The Sky Is The Limit For Renewable Energy
Swiss adventurer, Bertrand Piccard, revealed on Friday the prototype of a solar powered plane that he plans to use as he embarks on an around the world flight demonstrating the possibilities of alternative energy.
The prototype, HB-SIA, has the wingspan of a jumbo jet but only weighs as much as a mid-sized family car.
The plane is powered by four electric motors and is designed to fly both day and night by storing extra energy from its 24,000 solar cells in high-performance batteries.
The flight would not be without great risk. Solar and battery technologies have only recently attained a level of maturity that could sustain flight through the night, which has only been tested in unmanned planes.
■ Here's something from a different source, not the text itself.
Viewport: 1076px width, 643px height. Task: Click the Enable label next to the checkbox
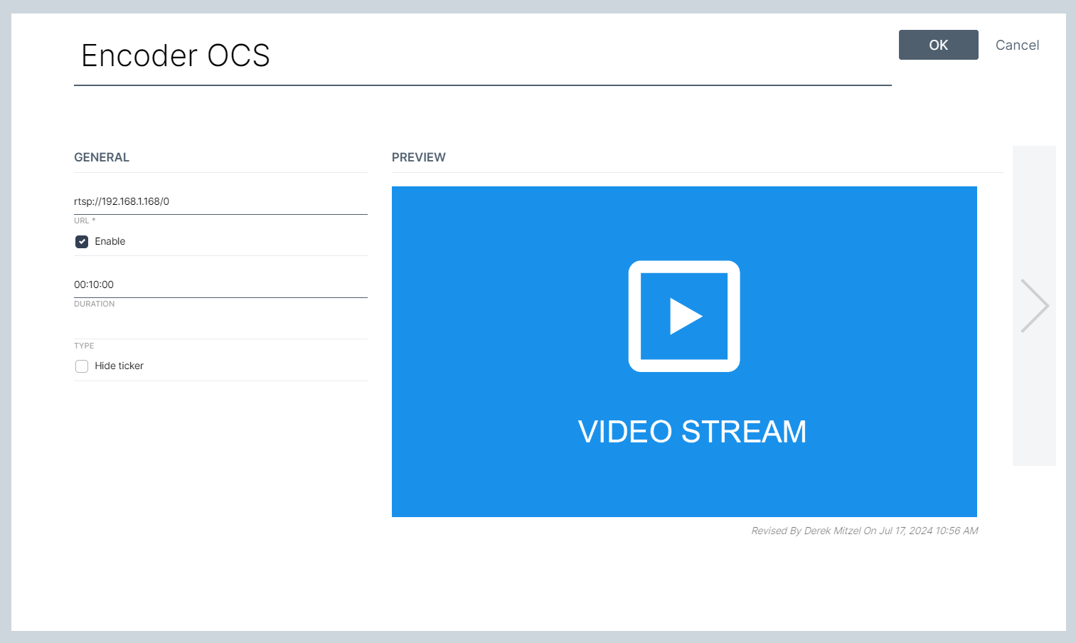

But Dr. Piccard’s Solar Impulse team cannot be deterred after investing such an incredible amount of energy as well as money into creating what they believe is a breakthrough design.
“Yesterday it was a dream. Today it is a plane. Tomorrow it will be an ambassador of renewable energy,” Piccard said in a news conference at Duebendorf airfield near Zurich.
“If an aircraft is able to fly day and night without fuel, propelled solely by solar energy, let no one come and claim that is impossible to do the same thing for motor vehicles, heating and air conditioning systems and computers,” Piccard said.
Piccard made history in 1999 by circling the globe non-stop in a hot-air balloon. He hopes that the prototype will take its first test trip later this year before a first complete night flight over Switzerland planned for 2010.
For the past six years, Piccard along with 50 engineers and technicians has worked tirelessly on what is called the Solar Impulse, which has several high profile backers funding the expedition including Deutsche Bank, watchmaker Omega and Swiss chemicals maker Solvay.
The plane utilizes a combination of innovative aerodynamic features, novel lightweight materials strong enough to resist pressures at high altitude and solar technology to give its performance utmost efficiency.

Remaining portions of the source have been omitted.